We’re enthusiastic about it because we believe in it so much. We want to see how far it can go. With mastery learning, the sky’s the limit. You can simulate almost anything you want.

—Jeffrey Barsuk, MD, FACP, FHM, Feinberg School of Medicine, Northwestern University, Chicago

The Northwestern study put that theory to the test. It aimed to expand mastery learning to a new skill set and assess quality indicators (number of needle passes, arterial punctures, etc.) and resident confidence before and after training modules. The team studied 41 second- and third-year residents rotating through the medical intensive-care unit (MICU) from October 2006 to February 2007. The university’s Institutional Review Board approved the study, and all of the participants gave informed consent prior to participating. Thirteen of the residents rotated through during a six-week pre-intervention phase, serving as the “traditionally-trained group,” the authors wrote. Twenty-eight residents were trained on Simulab’s CentralLineMan, a model with “ultrasound compatibility, an arterial pulse, and self-sealing veins and skins. Needles, dilators and guidewires can be inserted and realistic venous and arterial pressures demonstrated,” the authors wrote.

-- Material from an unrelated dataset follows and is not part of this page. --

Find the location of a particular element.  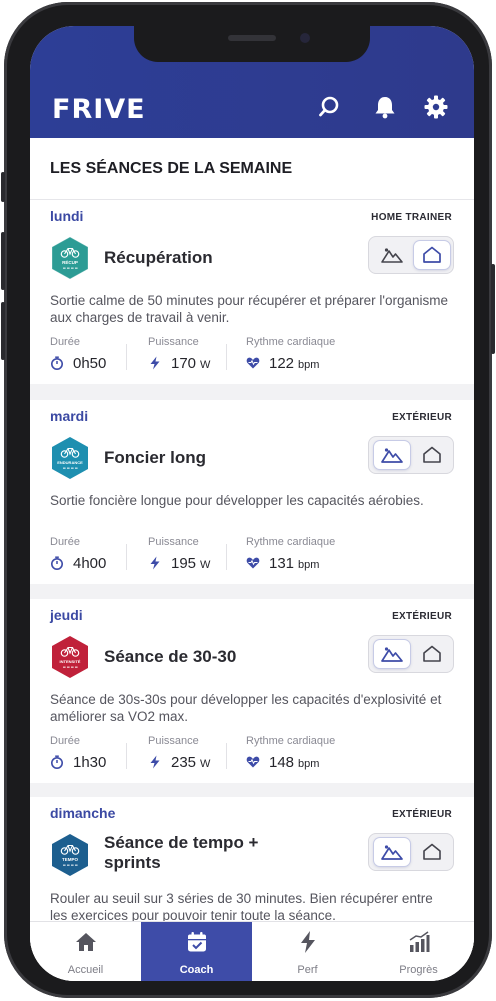

intensity-badge-icon: INTENSITÉ is located at coordinates (70, 657). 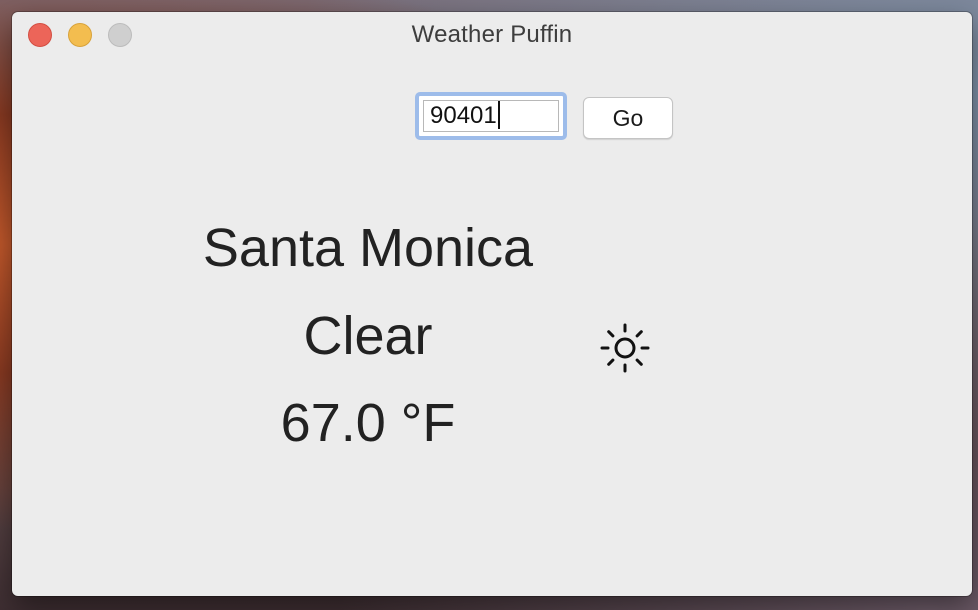 I want to click on go-button: Go, so click(x=628, y=118).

The residents who were trained for internal jugular (IJ) and subclavian (SC) CVC insertions received two two-hour education sessions consisting of a lecture, ultrasound training, deliberate practice, and feedback. A 27-item checklist was drafted to measure outcomes; all pre- and post-tests were graded by a single unblended instructor to ensure accuracy. According to the study:

• None of the residents met the minimum passing score (MPS) of 79.1% for CVC insertion at baseline: mean IJ=48.4%, standard deviation=23.1; mean SC=45.2%, standard deviation=26.3;
• All residents met or exceeded the MPS at testing after simulation training: mean IJ=94.8%, standard deviation=10.0; mean SC=91.1%, standard deviation=17.8 (P<0.001);
• In the MICU, simulator-trained residents required fewer needle passes to insert a CVC than traditionally trained residents: mean=1.79, standard deviation=1.0 vs. mean=2.78, standard deviation=1.77 (P=0.04);
• Simulator-trained residents displayed more self-confidence about their procedural skills: mean=81, standard deviation=11 vs. mean=68, standard deviation=20 (P=0.02).

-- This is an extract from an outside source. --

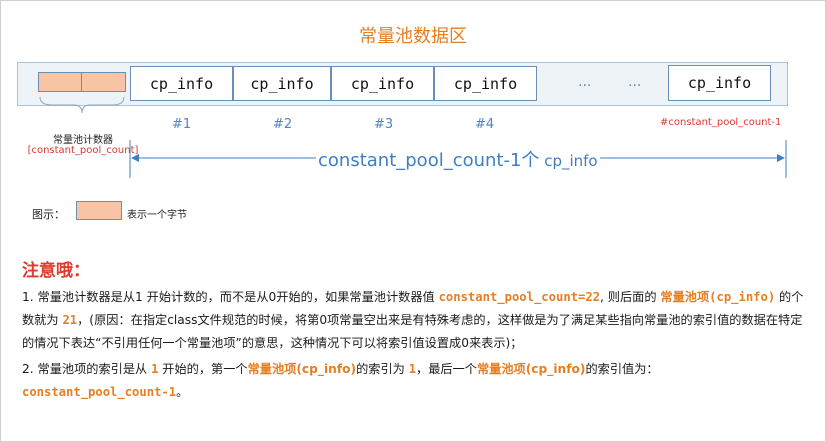 This screenshot has width=826, height=442. What do you see at coordinates (382, 84) in the screenshot?
I see `cp-info-cell-3: cp_info` at bounding box center [382, 84].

Dr. Barsuk isn’t surprised that confidence increases with training, saying “they hammer this home.” There were several categories for which the authors found no major improvement, though, even with the addition of deliberate training and standardized didactic materials.

Notably, the authors wrote, the resident groups “did not differ in pneumothorax, arterial puncture, or mean number of CVC adjustments.” Some of the lack of disparity was attributed to the small sample size.

In interviews, the authors noted that additional study would help assess such clinical outcomes as reduced CVC-related infections after simulation-based training. Still, Dr. Barsuk says, this pilot report is an important first step to win over skeptics.

“Simulation-based training and deliberate practice in a mastery learning setting improves performance of both simulated and actual CVC insertions by internal medicine residents,” the study reads. “Procedural training remains an important component of internal medicine training although internists are performing fewer invasive procedures now than in years past. Use of a mastery model of CVC insertion requires that trainees demonstrate skill in a simulated environment before independently performing this invasive procedure on patients.”

Another advantage of the training, McGaghie says, is that it helps physicians track their own improvement. He cautions against administrators using the data for more nefarious purposes, lest the testing become unpopular and less useful to quality improvement programs.

“You don’t use these evaluations as a weapon; you use them as a tool,” McGaghie says. “No one is there to beat up the doctors; no one is there to make them look foolish. The whole idea is to be as rigorous as possible to look for improvement—constant improvement.” TH

Richard Quinn is a freelance writer based in New Jersey.